Problem: "84.3% probability" from estimated data looks falsely precise. Mitigation: (a) Show confidence BANDS that narrow with better data. (b) Sensitivity analysis shows where precision matters. (c) Taleb classification is qualitative from quantitative — more honest than fake percentages.

Risk 4: "Cool but is it useful?"

Problem: A probability distribution doesn't tell you what to DO. Mitigation: Every simulation ends with three things: (1) WHAT TO DO — clear recommendation, (2) WHAT TO WATCH — the 1-2 variables that matter, (3) WHEN TO CHANGE YOUR MIND — specific trigger points.

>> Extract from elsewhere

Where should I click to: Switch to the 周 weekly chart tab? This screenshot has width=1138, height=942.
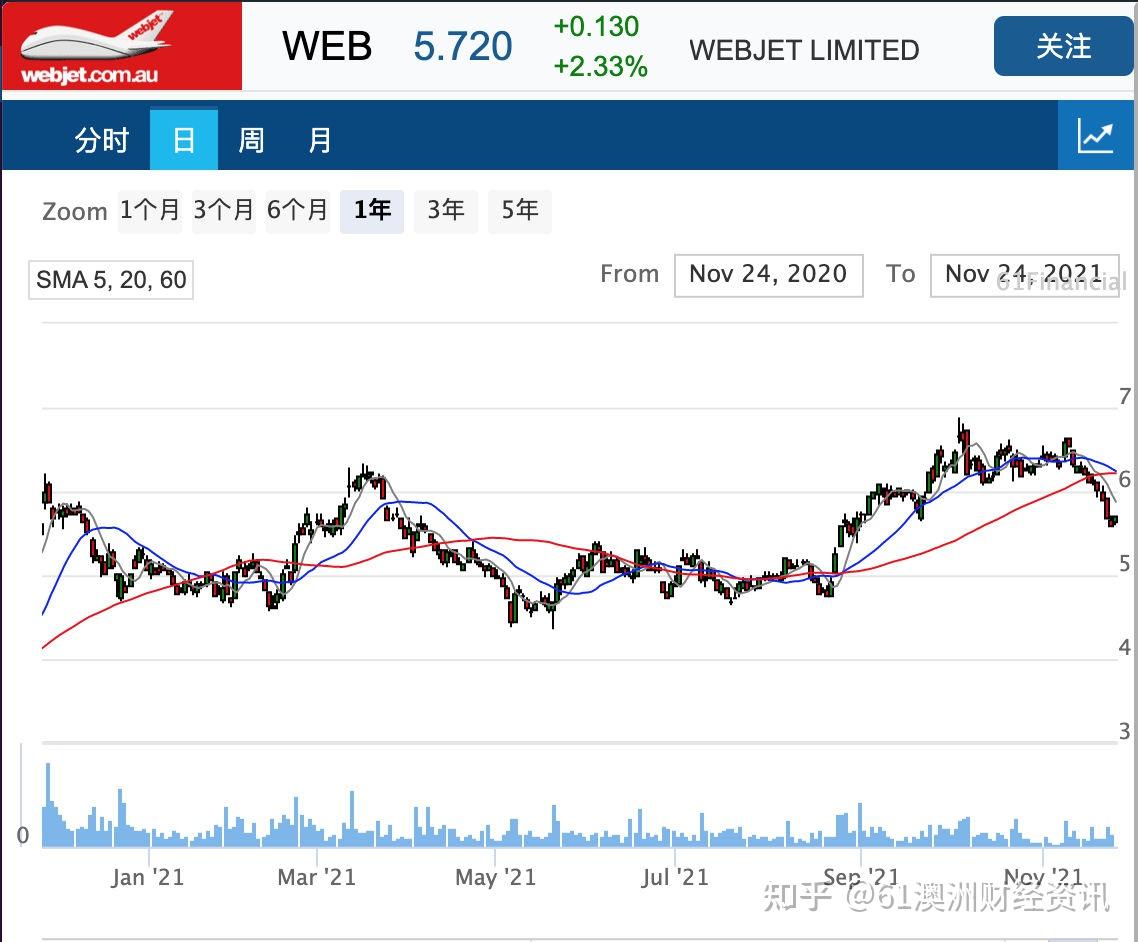coord(251,140)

Risk 5: Competition from Pure Engineers

Problem: Ex-FAANG developers building technically impressive projects. Mitigation: Our advantage isn't technical — it's domain expertise + intellectual depth. Nobody else combines OR, Monte Carlo, Markov, and Taleb in a conversational product. Stay in our lane.


Competitive Landscape

Tool What It Does How We Differ
Causal.app (~$50/mo) Monte Carlo in spreadsheet interface Not conversational, not AI-powered, for analysts
Guesstimate (free) Monte Carlo with estimated distributions Manual variable definition, no AI, no Markov, no Taleb
@Risk / Crystal Ball ($1,500+/yr) Enterprise Monte Carlo for Excel For quants, not business owners
Simul8 / AnyLogic ($5,000+) Full simulation software Enterprise only, needs specialists
ChatGPT / Claude Text analysis of decisions No simulation, no distributions, no interactive exploration

What none of these do: Build the model from conversation. Use AI to identify causal structures. Combine Monte Carlo + Markov. Classify with Taleb's framework. Work from Tier 1 (just talking) with zero data prep.


Build Scope

TBD — to be defined in next session.

Key questions to resolve:

  • Tech stack (web app? Claude Code extension? both?)
  • What specifically gets built each day (day 1-6 plan)
  • What's the minimum viable demo?
  • How do we record the 3-minute video?
  • Open source repo structure

Document created: February 10, 2026 Hackathon: Built with Opus 4.6 — Claude Code Hackathon "See the future before you commit to it."